There was a time when you could beat a game over and over and over again without seeing everything it had to offer. Tales of secret levels, characters and weapons would move their way through social circles, and a lot of the time finding out about them was predicated on a friend’s brother’s girlfriend’s cousin, named Jamarcus, accidently stumbling upon it.


The internet gives us access to every Jamarcus out there, so developers started to get a lot more obscure with their secrets. Games like Trials HD and Braid had secrets so deeply hidden that it started to take teams of Jamarcuses, no longer stumbling onto hidden rooms but now actively seeking them, all working together to uncover clues and test theories before finally and triumphantly discovering what they were looking for. It created a meta-experience in a lot of games, and seeing complete strangers coming together to uncover everything within a game they all enjoy is a beautiful thing. But data mining is making this process less rewarding for the Jamarcuses and non-essential to uncovering the hidden treasures within a game.
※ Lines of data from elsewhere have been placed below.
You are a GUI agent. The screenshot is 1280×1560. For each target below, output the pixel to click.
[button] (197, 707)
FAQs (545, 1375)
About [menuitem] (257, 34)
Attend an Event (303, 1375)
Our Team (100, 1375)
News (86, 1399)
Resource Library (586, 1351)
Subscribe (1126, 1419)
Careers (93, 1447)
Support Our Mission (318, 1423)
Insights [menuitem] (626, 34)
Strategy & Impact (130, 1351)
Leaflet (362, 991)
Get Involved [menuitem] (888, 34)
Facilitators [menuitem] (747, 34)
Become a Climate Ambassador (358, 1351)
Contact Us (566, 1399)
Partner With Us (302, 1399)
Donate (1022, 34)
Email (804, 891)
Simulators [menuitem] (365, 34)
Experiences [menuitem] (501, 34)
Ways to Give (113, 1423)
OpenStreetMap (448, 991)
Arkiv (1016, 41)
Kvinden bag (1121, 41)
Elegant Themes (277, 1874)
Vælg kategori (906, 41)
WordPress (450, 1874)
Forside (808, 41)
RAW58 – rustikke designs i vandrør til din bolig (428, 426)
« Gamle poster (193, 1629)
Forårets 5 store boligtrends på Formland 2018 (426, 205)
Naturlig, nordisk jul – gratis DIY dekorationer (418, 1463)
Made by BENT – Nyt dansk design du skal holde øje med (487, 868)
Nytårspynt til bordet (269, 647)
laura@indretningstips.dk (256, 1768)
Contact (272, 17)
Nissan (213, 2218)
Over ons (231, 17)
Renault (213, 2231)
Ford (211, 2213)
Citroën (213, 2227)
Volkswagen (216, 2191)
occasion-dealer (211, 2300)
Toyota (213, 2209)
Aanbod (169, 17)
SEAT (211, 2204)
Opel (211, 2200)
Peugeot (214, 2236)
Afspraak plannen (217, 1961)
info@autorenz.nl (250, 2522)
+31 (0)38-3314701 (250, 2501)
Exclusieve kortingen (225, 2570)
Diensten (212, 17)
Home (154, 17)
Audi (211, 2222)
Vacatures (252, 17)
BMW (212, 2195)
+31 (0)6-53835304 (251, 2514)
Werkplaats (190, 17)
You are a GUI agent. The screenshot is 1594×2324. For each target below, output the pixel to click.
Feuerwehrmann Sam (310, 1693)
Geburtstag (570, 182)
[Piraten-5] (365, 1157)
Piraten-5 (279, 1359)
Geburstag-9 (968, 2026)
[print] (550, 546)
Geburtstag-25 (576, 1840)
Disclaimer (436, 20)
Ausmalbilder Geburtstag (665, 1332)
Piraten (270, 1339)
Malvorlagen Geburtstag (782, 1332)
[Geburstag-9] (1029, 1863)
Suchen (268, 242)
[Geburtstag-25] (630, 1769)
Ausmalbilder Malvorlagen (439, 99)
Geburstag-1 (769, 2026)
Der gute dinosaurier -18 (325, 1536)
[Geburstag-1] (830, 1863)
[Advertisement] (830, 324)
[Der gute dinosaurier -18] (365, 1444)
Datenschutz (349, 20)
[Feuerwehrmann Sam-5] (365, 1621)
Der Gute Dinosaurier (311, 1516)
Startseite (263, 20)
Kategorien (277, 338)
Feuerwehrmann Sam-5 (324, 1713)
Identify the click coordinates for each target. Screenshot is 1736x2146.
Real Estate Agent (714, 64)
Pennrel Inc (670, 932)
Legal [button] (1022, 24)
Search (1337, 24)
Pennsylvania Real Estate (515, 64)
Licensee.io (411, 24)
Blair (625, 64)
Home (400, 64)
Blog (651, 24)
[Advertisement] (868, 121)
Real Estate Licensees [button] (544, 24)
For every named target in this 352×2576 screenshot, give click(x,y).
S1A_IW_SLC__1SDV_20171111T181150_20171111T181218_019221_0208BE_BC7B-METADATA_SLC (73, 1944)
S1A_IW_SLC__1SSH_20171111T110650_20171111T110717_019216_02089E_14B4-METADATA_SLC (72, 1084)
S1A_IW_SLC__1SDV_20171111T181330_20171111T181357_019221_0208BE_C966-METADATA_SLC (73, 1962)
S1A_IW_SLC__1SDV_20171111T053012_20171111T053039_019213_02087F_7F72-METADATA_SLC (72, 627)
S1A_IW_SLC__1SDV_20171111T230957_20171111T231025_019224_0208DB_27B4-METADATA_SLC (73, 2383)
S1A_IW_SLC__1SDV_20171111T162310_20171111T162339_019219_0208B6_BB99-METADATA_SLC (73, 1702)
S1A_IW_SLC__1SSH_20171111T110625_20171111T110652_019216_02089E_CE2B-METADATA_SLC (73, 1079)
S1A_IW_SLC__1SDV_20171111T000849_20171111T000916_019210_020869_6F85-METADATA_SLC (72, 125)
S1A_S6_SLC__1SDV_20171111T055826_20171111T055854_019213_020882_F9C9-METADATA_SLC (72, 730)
There are many people who don’t hang out in message boards, or if they do will be able to avoid spoilers, but there is something lost when the initial discovery or success is gained through illegitimate means. Part of what drives the Jamarcuses is a desire to be the first ones to do it or figure it out, and the data mining approach strips that away along with the reward for the developers who put this in a game to create an experience for its players.

Edmund McMillan was asked about this in an interview with Vinny from vinesauce during a vinesauce livestream on Twitch. “It’s disheartening,” he said “I can say right now that I don’t think the expansion is going to feature any buried secrets that anybody will care about.” So not only has it ruined the fun in the initial discovery for a lot of people, but it’s deterring, at least one developer, from trying to create those meta-experiences for fans in the future.

McMillan also said “I think I’ve learned that there is no point in really doing that stuff, and that the best way to hide a secret is to put it locked in a really challenging area. So I think if we end up doing anything like that in the expansion, that it’ll be behind a barrier of entry that means having a certain skill level.” How sad does that sound? Vinny follows McMillan’s answer with a very disappointed sounding “yea,” that I think sums up the position perfectly.


Players want these kinds of experiences, but data miners are going to continue to do their thing and there isn’t any way to stop them. McMillan says that Simon Parzer, one of the lead developers for Rebirth, spent a lot of time trying to bury the secret in the code so this wouldn’t happen, but clearly it didn’t help much. These secrets create something for more than just those who work so hard to find them. They create stories that spread throughout the internet like the secrets themselves used to spread back in the day. These become the lore and legends of gaming culture and data mining strips that story element away.

There is still a lot to discover in Rebirth, and for most people this isn’t going to take away from your experience. But I can’t help but feel bad for the Jamarcuses and weary of a future where these great stories no longer exist, because the people out there who don’t seem to have the patience or ambition to help untie those knots, are going to continue maiming the cats that everyone else wants to enjoy and play with.